Harvey Lacey, a social entrepreneur who believes in the power of people.
Save the Planet One Block At A Time.
The Ubuntu-Blox concept is a holistic and sustainable approach to building homes, communities, and a less polluted earth while helping people feel integrity and a sense of purpose. Harvey named the house Ubuntu-Blox because he saw how it could bring people together as one, just like the building blocks that were tethered together. Harvey would often say how the Ubuntu-Blox house does not discriminate and that all blocks are welcome. Harvey named the house Ubuntu-Blox after the African meaning which means “humanity.” It is often translated as “I am because we are,” or “humanity towards others.” We were able to bring people together as one just as the blocks kept the house together as one. Humanity was served all because of a bright idea that a welder from Texas believed in.
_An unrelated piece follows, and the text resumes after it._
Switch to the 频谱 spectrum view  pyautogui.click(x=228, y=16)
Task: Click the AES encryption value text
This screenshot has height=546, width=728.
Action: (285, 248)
I met Harvey Lacey, a retired welder from Wylie, Texas on Facebook, and was drawn to him because of his passion and dedication to getting the Ubuntu-Blox housing concept seen and accepted around the world. He oozed purpose! The concept is so simple, and to this day I wonder why our world has not adopted the home concept for both the rich and the poor. I wanted to work with Harvey because I believed that these homes could change the way we live on so many levels. He was a believer in his purpose, humanity, and wanted to make a social impact and so did I. To this day, I am not giving up on his purpose.
Harvey is all about passion and represents one of the many heretics I have worked with. He is smart, empathetic, and determined to improve the lives of others. When I met him on Facebook in 2011 he was sharing his Ubuntu-Blox housing concept with strangers and building a tribe. Harvey’s mission was and still is to help the people of Port-au-Prince, Haiti rebuild the homes that they lost in the 2010 earthquake that left more than 500,000 people homeless and displaced. Harvey also wanted to find a way to provide jobs and a sense of self and community for the Haitians, especially women. His Ubuntu-Blox building concept seemed to be one way to make this happen.
The business model was simple. Create a trade school that would focus on teaching the Haitians how to implement street clean-ups and rubbish collection points for the styrofoam and film plastic they would collect from the canals, drains, and land around Port-au-Prince. Next, cleanse and repurpose the waste into one pound building blocks that would be compressed, tethered together by welder’s string, and then fit into a rebar housing frame. The final touch would be to cover the frame with cement and paint it in the colorful and alive way that Haitians are known for.
This video shows Harvey training women at the Haiti Communitere complex how to build the blocks. His Ubuntublox machine is manual, open-source, and is designed for pretty much anyone to build.
The PR Process
Prior to Harvey making his way to Haiti, he had to do his own PR with multiple audiences. He needed to raise funds for materials, a shake table test, training at a resource center in Haiti, and his trip. This is where I came in. Harvey needed someone to act as a co-spokeperson as well as help him with establishing the right connections and knowing how to work and speak their language. It took us a year to get the funds and to establish working relationships with the community resource centers in Haiti, build an advisory board, test an Ubuntublox housing model on a shake table, educate the press and influencers about the program, and build the final house in Haiti.
Prior to going to Haiti, it was essential to test the house on a shake table to make sure it was as earthquake-proof as possible. The Haitians are more afraid of their homes than they are of earthquakes and having a one-pound plastic block hitting your head would be much more welcomed than cement blocks. The Ubuntu-Blox was tested on a shake table in Plano, Texas, and withstood an 8.3 magnitude earthquake and 90 mph winds. I was able to get the major Dallas television stations and newspapers to cover the test as well as mentions in such publications as Forbes and the Huffington Post. I also worked closely with the politicians who were working on supporting the rebuilding of Haiti and was able to arrange a photo opp with President Bill Clinton in 2011.
When I think about it now, talking to the press was the easiest part of this campaign. Selling it to the Haitians and the potential advisors and investors was another story. But we did it. The women we worked with in Haiti were determined to build their own homes and find a way to create jobs for themselves. They could see how the Ubuntu-Blox housing concept would be a way to live a more sustainable and safer life.
The snag we ran into was to get the proper funding to keep the trade schools going through the world and even our own country. This is what a lot of non-profits go through and I learned early on that getting good press is only the first step. To this day I still pitch the concept to folks and hope that someone will see how we can help so many people and our planet by using this housing concept.